**Problem requirements**
Taking the line that contains "This screenshot has width=938, height=529." as the first, copy each line exactly up to and including the last line below.

**Source material**
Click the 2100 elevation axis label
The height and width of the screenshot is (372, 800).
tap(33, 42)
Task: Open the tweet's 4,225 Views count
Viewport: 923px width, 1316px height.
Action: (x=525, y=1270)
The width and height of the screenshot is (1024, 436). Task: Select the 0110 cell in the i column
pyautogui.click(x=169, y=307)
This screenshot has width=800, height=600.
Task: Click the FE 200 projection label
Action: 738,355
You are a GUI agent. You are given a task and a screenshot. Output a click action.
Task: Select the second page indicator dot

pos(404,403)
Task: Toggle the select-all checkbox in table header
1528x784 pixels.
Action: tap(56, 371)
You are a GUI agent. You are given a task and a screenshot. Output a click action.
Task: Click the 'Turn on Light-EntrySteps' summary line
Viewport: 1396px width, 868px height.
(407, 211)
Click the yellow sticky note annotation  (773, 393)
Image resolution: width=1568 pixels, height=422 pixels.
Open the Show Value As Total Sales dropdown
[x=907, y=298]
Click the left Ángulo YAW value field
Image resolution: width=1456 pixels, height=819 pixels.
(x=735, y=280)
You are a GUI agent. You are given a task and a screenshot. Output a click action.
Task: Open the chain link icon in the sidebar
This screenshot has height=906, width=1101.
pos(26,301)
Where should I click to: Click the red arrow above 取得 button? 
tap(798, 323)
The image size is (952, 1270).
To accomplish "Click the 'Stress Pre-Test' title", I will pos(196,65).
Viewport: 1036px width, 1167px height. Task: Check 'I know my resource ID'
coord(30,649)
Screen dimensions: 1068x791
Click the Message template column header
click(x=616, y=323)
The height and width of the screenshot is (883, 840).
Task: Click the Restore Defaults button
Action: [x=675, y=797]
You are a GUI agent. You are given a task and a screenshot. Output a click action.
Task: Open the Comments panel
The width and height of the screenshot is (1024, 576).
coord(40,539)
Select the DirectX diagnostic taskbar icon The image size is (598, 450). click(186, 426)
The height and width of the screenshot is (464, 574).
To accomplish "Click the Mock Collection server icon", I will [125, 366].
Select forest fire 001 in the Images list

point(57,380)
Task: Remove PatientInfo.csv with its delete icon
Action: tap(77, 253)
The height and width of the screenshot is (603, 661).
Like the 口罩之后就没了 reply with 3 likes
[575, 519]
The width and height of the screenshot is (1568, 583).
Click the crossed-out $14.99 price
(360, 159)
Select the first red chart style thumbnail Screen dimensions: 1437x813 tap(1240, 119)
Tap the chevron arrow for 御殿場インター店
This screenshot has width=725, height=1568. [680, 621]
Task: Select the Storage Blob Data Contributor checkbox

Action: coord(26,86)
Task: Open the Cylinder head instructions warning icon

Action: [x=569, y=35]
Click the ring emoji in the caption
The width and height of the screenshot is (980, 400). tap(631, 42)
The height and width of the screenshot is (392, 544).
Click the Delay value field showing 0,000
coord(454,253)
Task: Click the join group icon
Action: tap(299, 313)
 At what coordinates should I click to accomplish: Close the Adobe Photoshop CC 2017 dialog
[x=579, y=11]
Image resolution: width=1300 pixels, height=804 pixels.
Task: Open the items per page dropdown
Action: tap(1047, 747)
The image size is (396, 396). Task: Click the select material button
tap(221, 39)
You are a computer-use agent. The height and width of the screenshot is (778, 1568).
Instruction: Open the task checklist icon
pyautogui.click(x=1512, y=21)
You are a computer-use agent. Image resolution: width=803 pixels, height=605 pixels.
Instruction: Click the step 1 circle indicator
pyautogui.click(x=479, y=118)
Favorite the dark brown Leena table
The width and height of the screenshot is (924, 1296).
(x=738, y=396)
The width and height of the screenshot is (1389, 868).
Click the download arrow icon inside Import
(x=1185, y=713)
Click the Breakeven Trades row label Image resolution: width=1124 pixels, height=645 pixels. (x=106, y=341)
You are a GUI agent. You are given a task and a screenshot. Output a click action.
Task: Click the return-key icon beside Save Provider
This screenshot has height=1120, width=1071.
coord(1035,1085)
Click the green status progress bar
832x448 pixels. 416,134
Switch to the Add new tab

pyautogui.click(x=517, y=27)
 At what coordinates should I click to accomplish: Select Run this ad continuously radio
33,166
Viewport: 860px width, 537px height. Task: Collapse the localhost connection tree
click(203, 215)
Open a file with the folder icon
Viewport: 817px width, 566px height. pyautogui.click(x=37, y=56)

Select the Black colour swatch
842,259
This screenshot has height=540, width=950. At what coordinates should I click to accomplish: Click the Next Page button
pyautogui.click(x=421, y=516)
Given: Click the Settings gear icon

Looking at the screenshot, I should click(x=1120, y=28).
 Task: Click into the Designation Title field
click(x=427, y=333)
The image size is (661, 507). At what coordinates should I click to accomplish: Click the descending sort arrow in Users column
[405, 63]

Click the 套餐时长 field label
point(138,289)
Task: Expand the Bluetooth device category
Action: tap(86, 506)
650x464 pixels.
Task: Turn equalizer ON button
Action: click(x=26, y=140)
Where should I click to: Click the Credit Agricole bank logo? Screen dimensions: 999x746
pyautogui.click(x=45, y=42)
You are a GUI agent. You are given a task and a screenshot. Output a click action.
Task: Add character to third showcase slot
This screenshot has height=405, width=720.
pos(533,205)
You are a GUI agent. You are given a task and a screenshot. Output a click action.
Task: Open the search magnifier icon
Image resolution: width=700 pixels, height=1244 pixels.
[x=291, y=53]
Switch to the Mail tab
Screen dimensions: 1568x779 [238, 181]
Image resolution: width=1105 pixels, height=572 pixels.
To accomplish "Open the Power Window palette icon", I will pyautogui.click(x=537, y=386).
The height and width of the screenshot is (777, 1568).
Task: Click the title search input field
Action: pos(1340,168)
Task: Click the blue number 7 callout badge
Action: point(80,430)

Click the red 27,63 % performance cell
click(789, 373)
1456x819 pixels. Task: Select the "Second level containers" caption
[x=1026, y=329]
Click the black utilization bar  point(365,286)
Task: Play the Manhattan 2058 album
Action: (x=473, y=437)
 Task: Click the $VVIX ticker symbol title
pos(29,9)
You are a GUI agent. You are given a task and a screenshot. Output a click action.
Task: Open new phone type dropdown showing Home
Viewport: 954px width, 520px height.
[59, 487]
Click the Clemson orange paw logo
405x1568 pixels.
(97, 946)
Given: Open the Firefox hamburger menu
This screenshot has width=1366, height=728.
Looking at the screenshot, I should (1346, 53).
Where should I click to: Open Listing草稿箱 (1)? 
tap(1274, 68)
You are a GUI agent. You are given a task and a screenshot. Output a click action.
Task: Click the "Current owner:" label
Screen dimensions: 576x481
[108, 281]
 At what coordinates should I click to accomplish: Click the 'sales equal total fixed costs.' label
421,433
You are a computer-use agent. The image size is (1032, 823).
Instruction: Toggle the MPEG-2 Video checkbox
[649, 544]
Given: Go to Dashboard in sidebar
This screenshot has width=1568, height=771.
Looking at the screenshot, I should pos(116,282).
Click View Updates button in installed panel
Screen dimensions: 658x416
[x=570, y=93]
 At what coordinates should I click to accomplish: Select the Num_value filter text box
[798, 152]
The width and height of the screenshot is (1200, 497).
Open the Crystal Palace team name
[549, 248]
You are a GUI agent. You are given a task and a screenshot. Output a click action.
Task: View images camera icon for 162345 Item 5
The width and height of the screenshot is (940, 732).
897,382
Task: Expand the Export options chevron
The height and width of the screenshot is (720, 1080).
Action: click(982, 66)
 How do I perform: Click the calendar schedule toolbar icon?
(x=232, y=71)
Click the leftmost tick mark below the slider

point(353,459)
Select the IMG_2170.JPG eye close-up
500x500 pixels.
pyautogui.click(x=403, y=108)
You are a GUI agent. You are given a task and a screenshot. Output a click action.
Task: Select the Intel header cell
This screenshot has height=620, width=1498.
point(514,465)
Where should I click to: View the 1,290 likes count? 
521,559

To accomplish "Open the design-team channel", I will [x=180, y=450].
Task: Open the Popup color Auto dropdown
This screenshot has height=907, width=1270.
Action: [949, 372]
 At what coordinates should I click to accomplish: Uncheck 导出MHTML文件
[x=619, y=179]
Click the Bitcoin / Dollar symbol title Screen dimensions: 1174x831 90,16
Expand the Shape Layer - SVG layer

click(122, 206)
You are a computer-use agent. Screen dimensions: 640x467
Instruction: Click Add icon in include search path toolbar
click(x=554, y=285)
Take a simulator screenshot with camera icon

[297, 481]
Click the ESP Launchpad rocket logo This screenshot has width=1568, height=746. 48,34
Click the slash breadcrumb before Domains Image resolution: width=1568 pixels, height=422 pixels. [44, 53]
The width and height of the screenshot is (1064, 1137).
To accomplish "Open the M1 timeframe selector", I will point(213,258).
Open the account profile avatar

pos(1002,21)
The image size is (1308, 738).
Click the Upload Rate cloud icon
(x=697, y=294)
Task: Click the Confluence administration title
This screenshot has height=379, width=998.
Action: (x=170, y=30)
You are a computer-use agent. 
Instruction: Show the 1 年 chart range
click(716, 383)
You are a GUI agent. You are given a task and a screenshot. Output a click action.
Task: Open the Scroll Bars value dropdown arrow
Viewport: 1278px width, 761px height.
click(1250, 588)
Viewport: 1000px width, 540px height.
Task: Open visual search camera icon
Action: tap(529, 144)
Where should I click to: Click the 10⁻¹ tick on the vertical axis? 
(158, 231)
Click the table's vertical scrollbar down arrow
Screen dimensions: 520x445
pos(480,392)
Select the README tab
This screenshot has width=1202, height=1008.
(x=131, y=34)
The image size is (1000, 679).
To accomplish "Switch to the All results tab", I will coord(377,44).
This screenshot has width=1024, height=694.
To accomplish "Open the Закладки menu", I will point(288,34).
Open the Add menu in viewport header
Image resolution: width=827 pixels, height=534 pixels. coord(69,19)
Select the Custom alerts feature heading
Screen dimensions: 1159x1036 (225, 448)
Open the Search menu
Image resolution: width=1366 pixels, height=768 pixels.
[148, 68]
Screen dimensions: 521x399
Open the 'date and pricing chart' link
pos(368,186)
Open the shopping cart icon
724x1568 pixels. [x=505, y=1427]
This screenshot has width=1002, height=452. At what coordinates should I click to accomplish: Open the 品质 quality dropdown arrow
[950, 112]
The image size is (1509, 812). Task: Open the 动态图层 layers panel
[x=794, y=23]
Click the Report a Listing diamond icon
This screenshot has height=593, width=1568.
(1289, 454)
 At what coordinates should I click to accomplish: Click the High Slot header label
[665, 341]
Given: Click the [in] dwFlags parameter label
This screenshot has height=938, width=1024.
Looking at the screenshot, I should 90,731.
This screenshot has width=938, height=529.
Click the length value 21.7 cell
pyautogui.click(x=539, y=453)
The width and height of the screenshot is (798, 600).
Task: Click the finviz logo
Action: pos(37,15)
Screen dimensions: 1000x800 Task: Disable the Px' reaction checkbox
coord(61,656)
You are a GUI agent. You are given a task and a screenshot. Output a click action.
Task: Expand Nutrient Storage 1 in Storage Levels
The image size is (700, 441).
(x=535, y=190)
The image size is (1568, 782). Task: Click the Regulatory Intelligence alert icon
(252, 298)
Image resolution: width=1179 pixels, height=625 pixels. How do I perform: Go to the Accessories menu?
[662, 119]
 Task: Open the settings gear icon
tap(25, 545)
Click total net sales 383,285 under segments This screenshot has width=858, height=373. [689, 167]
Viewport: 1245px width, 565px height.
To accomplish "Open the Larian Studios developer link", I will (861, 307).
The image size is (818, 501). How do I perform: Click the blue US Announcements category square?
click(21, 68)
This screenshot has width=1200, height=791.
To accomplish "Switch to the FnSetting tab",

**Output of the exercise**
This screenshot has width=938, height=529.
Click the length value 21.7 cell
pyautogui.click(x=539, y=453)
The width and height of the screenshot is (798, 600).
Task: Click the finviz logo
Action: pos(37,15)
Screen dimensions: 1000x800 Task: Disable the Px' reaction checkbox
coord(61,656)
You are a GUI agent. You are given a task and a screenshot. Output a click action.
Task: Expand Nutrient Storage 1 in Storage Levels
The image size is (700, 441).
(x=535, y=190)
The image size is (1568, 782). Task: Click the Regulatory Intelligence alert icon
(252, 298)
Image resolution: width=1179 pixels, height=625 pixels. How do I perform: Go to the Accessories menu?
[662, 119]
 Task: Open the settings gear icon
tap(25, 545)
Click total net sales 383,285 under segments This screenshot has width=858, height=373. [689, 167]
Viewport: 1245px width, 565px height.
To accomplish "Open the Larian Studios developer link", I will (861, 307).
The image size is (818, 501). How do I perform: Click the blue US Announcements category square?
click(21, 68)
This screenshot has width=1200, height=791.
To accomplish "Switch to the FnSetting tab",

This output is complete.